NATIONAL POWER: PSALM Mulls Napocor Bond
----------------------------------------
The Philippines' Power Sector Assets and Liabilities Management
Corporation (PSALM) is currently assessing the various debt-
raising ideas for National Power Corporation (Napocor) and will
submit a recommendation to Napocor's board soon, Dow Jones said
on Friday.

PSALM is overseeing the privatization of Napocor and is vetting
the proposals from investment banks.
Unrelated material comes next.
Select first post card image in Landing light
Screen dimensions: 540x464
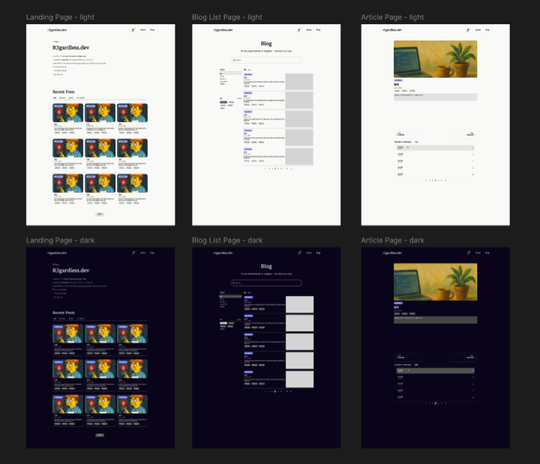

Investment banks had until
December 5 to send refreshed debt funding proposals to Napocor.
Napocor didn't request proposals on any specific structure but
banks said ideas included a fixed rate dollar- or euro-
denominated bond with maturities ranging from five to 20 years.


NATIONAL POWER: Files Power Rate Hike Petition to ERC
-----------------------------------------------------
The National Power Corporation (Napocor) is filing a new
petition with the Energy Regulatory Commission to increase its
electricity generation rates under the so-called generation rate
adjustment mechanism (GRAM). The move allows it to recover fuel
costs and foreign exchange adjustments once every three months.

The Philippine Central Bank (Bangko Sentral ng Pilipinas)'s
policy-making Monetary Board has approved US$40 million loan to
National Power Corporation, TCR-AP reported recently. The
Monetary Board gave the go ahead to Napocor's US$40 million 20-
year loan from the Japan Bank for International Cooperation. The
loan will be used to finance the establishment of the Wholesale
Electricity Spot Market.


NATIONAL STEEL: Creditors Sticking With Global Talks
----------------------------------------------------
Creditors of National Steel Corporation (NSC) will continue
talks with Global Infrastructure Holdings, Inc. despite an offer
from rival LNM Group to pay 2 billion pesos up front to acquire
the ailing steel firm, Business World reports. Global has made
an initial proposal to pay up front 1 billion pesos. Its total
offer is estimated at 12 billion pesos.

Danilo Concepcion, the government-appointed liquidator for the
steel firm said no agreement has been reached with Global as of
this time. Among National Steel's creditor banks are Philippine
National Bank, Credit Agricole Indosuez, Land Bank of the
Philippines, United Overseas Bank (formerly Westmont Bank),
Global Bank (formerly Asian Bank Corp.), Bank of Commerce, China
Banking Corp., Wise Citco, Equitable PCI Bank, Rizal Commercial
Banking Corp., Traders Royal Bank, United Coconut Planters Bank
and Export Industry Bank (formerly Urban Bank).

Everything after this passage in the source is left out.